Information Security Analyst

Information Security Tech/Information Security Analyst
DETAILS Type: Perm
Location: Irving, TX 75039

We are looking for someone well-experienced in threat management.  Someone with a background in managing threats and intelligence.  Cloak & Dagger/Intelligence on who are the bad guys?  Are they foreign hackers?
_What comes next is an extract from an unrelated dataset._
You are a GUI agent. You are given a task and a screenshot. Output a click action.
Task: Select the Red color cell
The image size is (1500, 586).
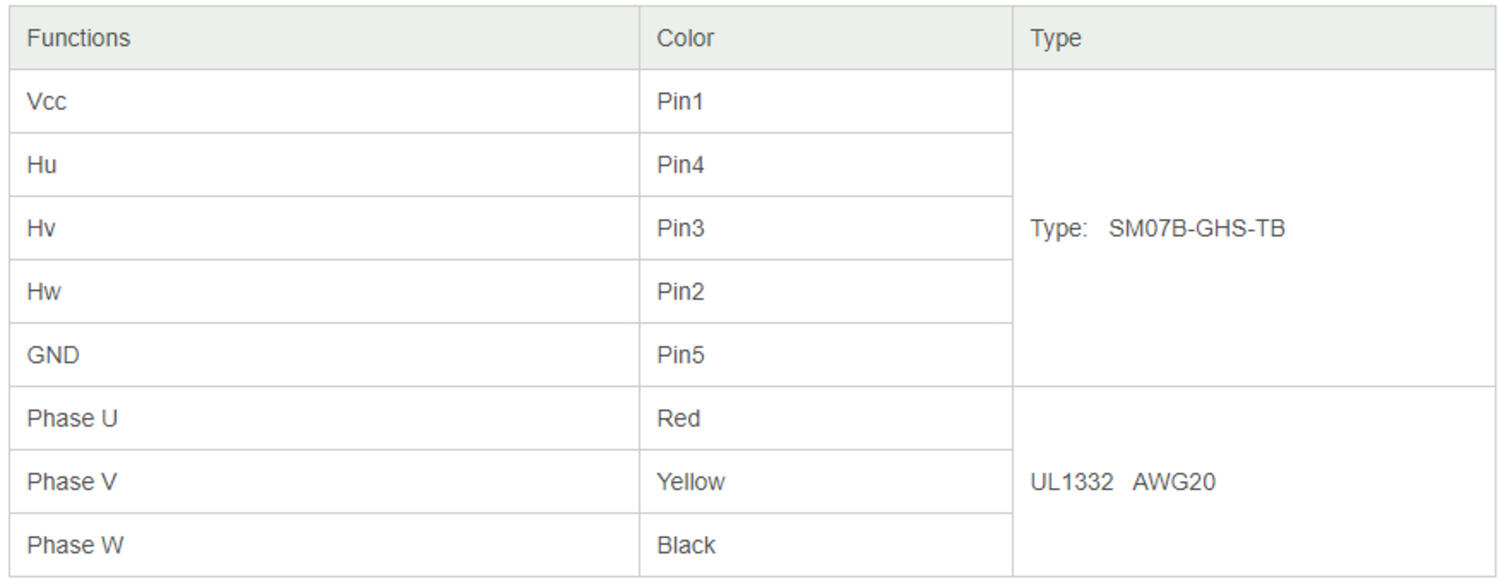click(678, 419)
• Investigate hits on indicators of compromise (IOC's) from software and threat feeds to assess impact
• Detect threats and anomalous behavior leveraging host, network and data logs and detection tools (Vontu, Splunk, NetWitness, Mandiant Incident Response-MIR).
• Provide forensic functions to collect, preserve, filter digital artifacts and to work with vendors who will be the primary parties to analyze the artifacts
• Interpret  static and dynamic software (potential malware) analysis
• Drive the uplift of sensory tools, detection tuning and access to data sources to support improved detection and team effectiveness
• Technical Writing capability and commercial effectiveness in the creation and generation of investigation synopses, graphical depiction of attacks and management presentations
• Manage forensic vendor engagements
• Document and explain technical details in a concise, understandable manner

REQUIRED:

• Critical thinking, problem solving
• Possession or ability to possess a SECRET or TS/SCI clearance from the US government
• Ability to work extremely well under pressure
• Must be very detail-oriented
• Fundamental understanding of network protocols
• Familiarity with secure engineering principles, risk management, technical information security testing, and threat intelligence and management
• Understanding of security controls for common platforms and devices, including Windows, Unix, Linux, and network equipment
• Technical background in incident response, computer forensics, malware analysis, development, or systems administration
• IT Infrastructure Proficiency with the following: MS operating system, PC hardware & networking, MS Outlook & Exchange Messaging, and various other technologies
• Experience in building and implementing standard operating procedures and processes pertaining for incident response.
• Possession of professional certifications and membership in professional associations is highly desirable.

Bonus Points:

• Scripting (eg, Perl, Python, VB).
• Mastery of Unix and Windows operating systems
• Experience with forensic image collection and analysis
• Host & Network Intrusion Detection
• IT network topology and security infrastructure; TCP/IP in-depth, routing protocols
• Advanced  anomaly detection
• Ability to deliver succinct and fact-based communications, both verbally and in writing
• Ability to successfully interface and establish rapport with clients (internal and external)
• Security tools (eg, netwitness, sourcefire, mandiant, encase, wireshark, metasploit).
• Event log analysis.
• Log management and support.
• English verbal and written English skills.